La stampa 3D per una produzione più sostenibile
La stampa 3D può e deve essere un grande alleato dello sviluppo sostenibile. Attraverso questo tipo di produzione è possibile fabbricare oggetti da modelli tridimensionali, depositando strati (layer) di materiale uno sopra l’altro grazie a una tecnologia di Additive Manufacturing (AM). Esattamente il contrario dei sistemi classici basati sulla sottrazione: in questo modo si riducono gli sprechi e di conseguenza gli scarti di produzione, che possono essere poi recuperati e riciclati.
Inoltre, la produzione additiva porta con sé un’altra serie di vantaggi in ottica circolare: oltre a ridurre materie prime e rifiuti, utilizza materiali più ecologici e riciclati al posto delle plastiche monouso. La stampa 3D apre anche straordinarie possibilità nel mercato dei pezzi di ricambio e permette a ciascuno di noi di riparare facilmente apparecchi domestici che altrimenti finirebbero nella spazzatura. La customizzazione del prodotto, infatti, permette di adattarlo perfettamente ai bisogni del consumatore e prolungarne il ciclo di vita grazie alla scomponibilità e alle parti di ricambio on-demand realizzabili con la stampa 3D.
Altro aspetto positivo è la riduzione della carbon footprint legata ai trasporti grazie a una produzione diffusa, che permette di produrre sempre nella vicinanza della rete di vendita e di evitare stoccaggi, magazzini e quantità eccessive di prodotti sul mercato. Come riscontrato nel settore dell’automotive, la manifattura additiva garantisce anche un alleggerimento dei componenti, contribuendo così a ridurre l’impronta ambientale e a risparmiare denaro.
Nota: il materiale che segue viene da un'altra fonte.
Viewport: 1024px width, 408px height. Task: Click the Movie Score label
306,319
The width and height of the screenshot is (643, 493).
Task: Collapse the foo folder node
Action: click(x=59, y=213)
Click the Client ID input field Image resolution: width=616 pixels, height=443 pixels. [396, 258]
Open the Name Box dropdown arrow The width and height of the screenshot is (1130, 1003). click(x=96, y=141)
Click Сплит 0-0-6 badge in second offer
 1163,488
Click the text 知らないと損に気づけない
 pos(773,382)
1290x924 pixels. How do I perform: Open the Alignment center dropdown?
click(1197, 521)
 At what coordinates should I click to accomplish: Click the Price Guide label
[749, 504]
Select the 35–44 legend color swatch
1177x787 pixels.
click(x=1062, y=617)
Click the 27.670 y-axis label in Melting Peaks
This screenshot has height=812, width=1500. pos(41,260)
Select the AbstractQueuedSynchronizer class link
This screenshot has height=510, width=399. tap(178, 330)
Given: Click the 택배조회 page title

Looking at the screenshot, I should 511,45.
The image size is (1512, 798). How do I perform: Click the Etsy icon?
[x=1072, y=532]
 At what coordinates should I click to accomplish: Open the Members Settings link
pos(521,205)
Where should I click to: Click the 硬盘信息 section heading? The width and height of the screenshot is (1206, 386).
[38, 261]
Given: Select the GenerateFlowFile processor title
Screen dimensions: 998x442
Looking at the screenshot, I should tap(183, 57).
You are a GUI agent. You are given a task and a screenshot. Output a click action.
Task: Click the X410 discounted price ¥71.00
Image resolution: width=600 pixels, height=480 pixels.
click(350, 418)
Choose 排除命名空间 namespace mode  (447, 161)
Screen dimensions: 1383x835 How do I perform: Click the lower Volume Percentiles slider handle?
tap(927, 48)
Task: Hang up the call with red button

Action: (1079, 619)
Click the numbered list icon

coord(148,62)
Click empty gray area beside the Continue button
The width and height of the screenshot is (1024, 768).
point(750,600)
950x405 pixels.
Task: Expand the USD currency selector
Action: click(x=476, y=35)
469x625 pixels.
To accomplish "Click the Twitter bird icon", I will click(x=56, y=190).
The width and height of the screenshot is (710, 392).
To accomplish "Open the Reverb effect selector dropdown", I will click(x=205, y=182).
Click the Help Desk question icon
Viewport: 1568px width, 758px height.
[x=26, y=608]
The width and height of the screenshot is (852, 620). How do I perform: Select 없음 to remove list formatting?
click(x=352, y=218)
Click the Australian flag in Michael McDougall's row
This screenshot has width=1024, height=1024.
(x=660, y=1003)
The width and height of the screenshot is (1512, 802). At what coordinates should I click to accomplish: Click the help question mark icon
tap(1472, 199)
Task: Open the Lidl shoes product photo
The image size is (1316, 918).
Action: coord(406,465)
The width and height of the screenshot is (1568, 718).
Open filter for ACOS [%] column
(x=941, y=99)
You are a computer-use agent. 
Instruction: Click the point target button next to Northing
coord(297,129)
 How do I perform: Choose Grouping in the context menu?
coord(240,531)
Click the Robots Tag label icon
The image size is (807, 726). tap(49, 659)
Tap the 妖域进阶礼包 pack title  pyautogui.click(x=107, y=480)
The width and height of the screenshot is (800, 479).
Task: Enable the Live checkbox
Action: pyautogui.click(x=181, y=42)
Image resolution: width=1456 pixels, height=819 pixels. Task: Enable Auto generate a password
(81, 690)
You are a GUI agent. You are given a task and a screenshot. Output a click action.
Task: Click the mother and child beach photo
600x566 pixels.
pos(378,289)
Grazie ai significativi vantaggi economici e ambientali che questa tecnologia offre, la produzione additiva sta crescendo, passando dai laboratori dei cosiddetti makers – gli artigiani digitali del terzo millennio – alla produzione industriale. La stampa 3D non è più soltanto una tecnologia efficace per autoprodurre oggetti di uso quotidiano, riducendo l’impatto ambientale delle grandi aziende, ma diventa un modo per ripensare i modelli di produzione e di business.
Come confermano i dati, la crescita non è infatti trainata dai consumi, bensì dall’industria. Uno studio della statunitense IDC rivela che il settore nel 2021 si aggira intorno ai 20 miliardi di dollari tra ricavi, software per la progettazione, materiali e servizi accessori. Secondo le stime del 3d Printing Trend Report 2022, supererà i 100 miliardi di dollari entro il 2030.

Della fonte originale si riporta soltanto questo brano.